Frankie Yankovic goes to Hollywood

By Blair Birdsell

I don’t mean to step on the toes of the Gauntlet entertainment section, but something is lacking in their coverage. A female classmate in my economy class actually brought this to my attention. It appears that many sexy-like-a-fox women like the seductive beats and yodeling of polka music.

If you think polka is just some annoying music that has no place on God’s green earth, you could be wrong. However, just like the techno genre, Polka has many different sub-genres, and I’m not making these genres up. Scandinavian folk, Alpine Polka Music, Contemporary Polka and–my favourite–Music of the former Yugoslavia. There are over 100 records listed under this heading. Bizarre.

One thing about most polka musicians’ names is that you must major in linguistics to be able to pronounce them. Witness such famous names as Eric Noltkampr, Moron Florun, Fedorchak (as in Madonna or Cher), Frank Yankovic and Betty Thrynch. My favourite band name goes to Those Damn Accordions from North Carolina.

There are a couple of ways to name a polka song. Firstly, you must think of a word or sentence that has nothing to do with the actual polka song (though hopefully having to do with our favourite short-chain hydrocarbon). Once you have a word or sentence, just add the word "polka" to the end of it, like so: No Beer In Heaven Polka, Rock And Rye Polka, Beer Barrels Polka, Old Whiskey Shoes Polka, Love And Peace Polka, Let’s Do The Time Warp Again Polka, Kiss Me I’m Polish Polka, Answer To Stella At The Wheel With the High Heel Shoes Polka, Monday Morning Polka, Chit Chat Polka, Nik Nak Polka, Happy Tappy Pappy Polka, Too Fat to Dance Polka, G.I. Joe Polka, Strip Polka (read: strip poker). The winner for most bizarre name is Suicide Polka.

Of course, over the last 10 years the younger generation of polka musicians have started to change the names of the polkas, like so: Just Polka Like All The Other Times We Did It, Polish And Proud Of It, Everybody Polka, Let’s Have A Polka Party, Just Add Polka (read: vodka). I don’t need to make this stuff up, it’s just spooky.

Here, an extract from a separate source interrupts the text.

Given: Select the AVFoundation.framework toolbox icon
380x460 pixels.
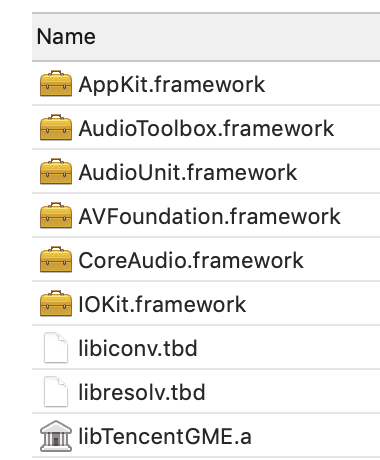Looking at the screenshot, I should pyautogui.click(x=56, y=215).
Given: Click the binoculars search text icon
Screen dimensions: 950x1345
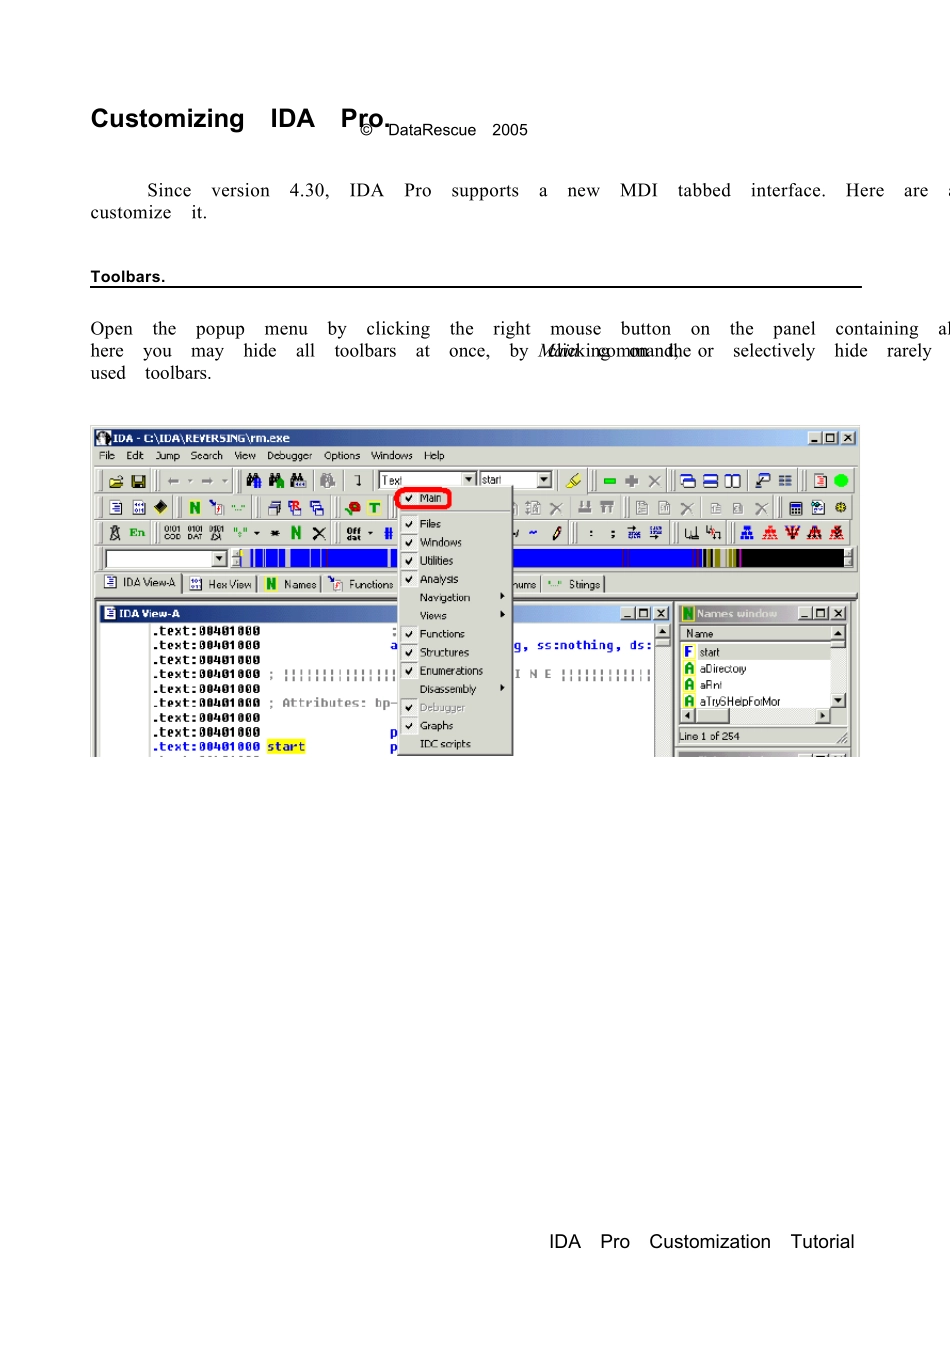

The album names can be just as bizarre. Polka Your Troubles Away, Polka Dots & Moonbeams, Polka Comes To Your Haus!, Polka On A Banjo, Polka Magic, 16 Most Requested Polkas, Polka All Night Long (I have better stuff to do at night than polka, like staying up all night talking with the debate club), 20 Jukebox Polka Favorites (have you ever seen a polka record in a jukebox?), Polkas Y Sones Mexicanos (what the bastard son of polka and Mexican music would sound like), 25 Million Seller Polka Hits and the Grammy-winning Polkasonic.

This article could not be complete without mentioning Canada’s own golden polka-boy, Walter Ostanek. This man’s man of polka accordion-playing has been nominated for a Grammy every year since 1980 and he has won the Grammy three times. In the next federal election, I will vote for whatever party throws him out of Canada. Living beside an airport or maybe an open toxic waste dump doesn’t seem so bad when you might have to live next to the world’s greatest accordion player.

If you would like to find some of Ostanek’s work, try I Like Frankie Yankovic or Frohliche Tansmusik. A must-have from his repertoire is his Dance Party, not to be confused with Much Music’s Dance Party–although they are both crud.

If anyone was wondering where on earth "hell on earth" is, I will now share the secret. Those with small children in the room or those sensitive to bad music should avert their eyes now. Chicago has long been associated with the blues, but ever since 1989 it has also housed the Polka Music Hall of Fame (4145 S. Kedzie Avenue).

Many musicians have immortalized the city in songs like Chicago-Land Polka and Polka Lounges in Chicago. I will give a shout out to the International Polka Association who runs the joint as they do have a clever phone number for the place. Use this number in extreme emergencies only as it is the International Polka Association’s real number:

1–800–TO–POLKA.

In a true sign that Satan is indeed expanding his empire on earth, the Polka Music Hall of Fame’s web site is www.internationalpolka.com. Now you truly can access the Polka Music Hall of Fame from anywhere with phone access. As you can imagine the page is lacking all the Flash Multimedia stuff, and you may want to gouge your eyes out before you view this page. If you choose to listen to a Real Audio clip from this Web site, as I did for this article, only God may save you.

The following message is a real posted message from a bulletin board at www.polkas.com. An interesting fact about the page is that they boast over a whopping 500 hits a day.

"From: Reeses23. RE: PEOPLE ARE SAYING POLKA WRONG. hey everyone. have you noticed that ppl are lazy in the way they say the word polka? they always pronounce it poka, without the "L." this drives me crazy and i wish more ppl would pay attention for this. it’s should pronounced pole-ka. can you believe some ignorant ppl?"

As you can see, polka is just scary. Let us never speak of it again.